URLSession and Operation, sitting in a tree
I don’t choose lightly to go against Apple recommendations on how to use their frameworks thus I spent quite a bit of time pondering the conundrum explained in the last post.
Let me try to paint a picture of the problem…
On one hand I have this chain of values where ||
indicates that URLSessionDataTask
is private property populated with value created inside Operation
.
APIwrapper
⤷ URLSession
⤷ OperationQueue
⤷ Operation
⤷ NetworkPayload
⤷ URLSession, |URLSessionDataTask|
On the other hand, I have URLSessionDelegate
working like this:
APIwrapper ↰
⇣ ⤷ URLSession ⇡
⇣ ⤷ URLSessionDelegate ⤴︎
⇣ ⇣
⤷ func urlSession(..., dataTask: URLSessionDataTask...)
This one instance of URLSession is kept on API client wrapper, it’s passed into each Operation but all the data I get through it are received in a completely different chain of objects.
The only unique bridge between the delegate callbacks chain and the Operation is the URLSessionDataTask instance. It’s the very same instance in both chains.
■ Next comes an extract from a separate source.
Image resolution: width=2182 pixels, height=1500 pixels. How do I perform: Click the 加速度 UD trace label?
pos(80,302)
Thus I need to use it as bridge: take the data received in the URLSessionDelegate callbacks and attach them to the Task instance there; later read them inside the Operation.
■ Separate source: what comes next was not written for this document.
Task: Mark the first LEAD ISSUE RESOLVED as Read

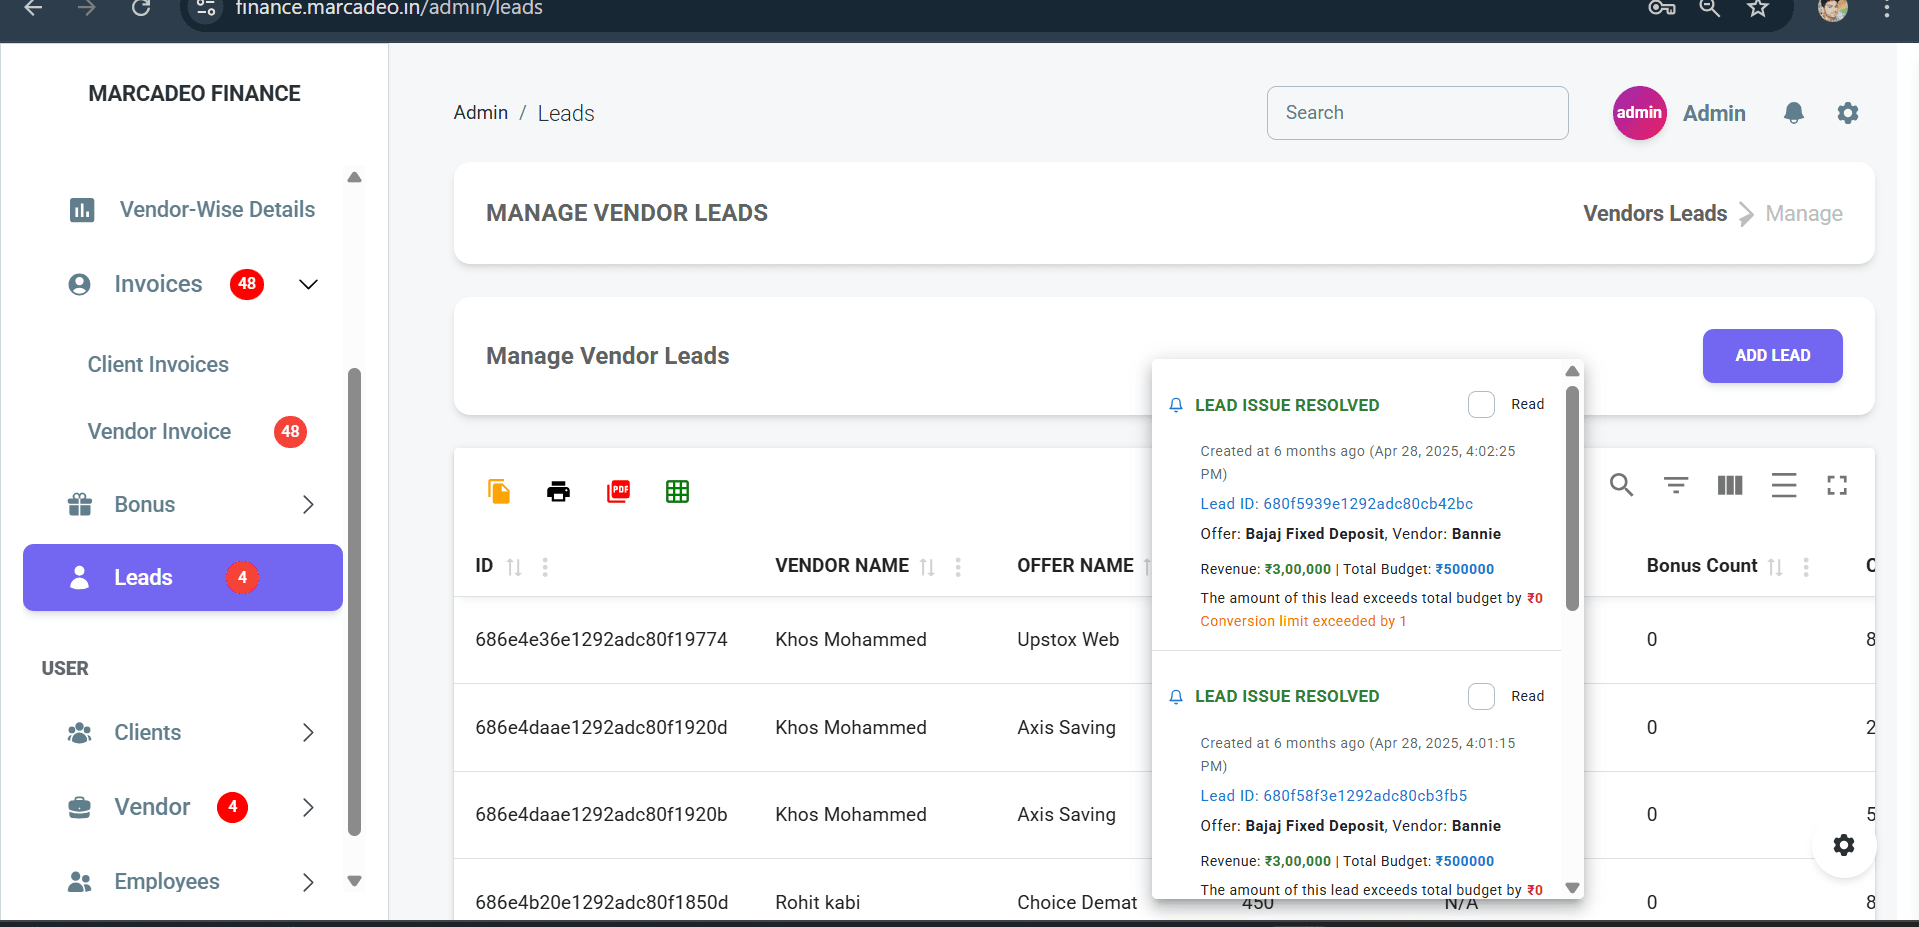Action: tap(1481, 404)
This is what I end up with:
- Extend URLSessionTask with a bunch of closure properties
- Closures are set inside the Operation, so they have access to its scope and thus to NetworkPayload
- Those closures will receive input from URLSessionDelegate callbacks, passing in the received data
Again and again, I am very, very grateful to whoever added associated objects to Objective-C runtime, since it allows me to overcome Swift’s (current) inability to declare stored properties in type extension:
extension URLSessionTask {
public typealias NetworkTaskErrorCallback = (NetworkError) -> Void
...
private struct AssociatedKeys {
static var error = "Error"
...
}
public var errorCallback: NetworkTaskErrorCallback {
get {
return objc_getAssociatedObject(self, &AssociatedKeys.error) as? NetworkTaskErrorCallback ?? {_ in}
}
set {
objc_setAssociatedObject(self, &AssociatedKeys.error, newValue, .OBJC_ASSOCIATION_RETAIN)
}
}
...
}
Thus inside NetworkOperation I will declare the closure(s):
func setupCallbacks() {
guard let task = task else { return }
task.errorCallback = {
[weak self] error in
self?.payload.error = error
self?.finish()
}
...
}
and execute them from the appropriate URLSessionDelegate callback:
final func urlSession(_ session: URLSession,
task: URLSessionTask,
didCompleteWithError error: Swift.Error?) {
guard
let dataTask = task as? URLSessionDataTask
else { return }
if let e = error {
dataTask.errorCallback( .urlError(e as? URLError) )
return
}
dataTask.finishCallback()
}
I now have a fully working solution that allows me to use Operations for network requests, while still adhering to Apple’s recommendations of (generally) using one URLSession per app.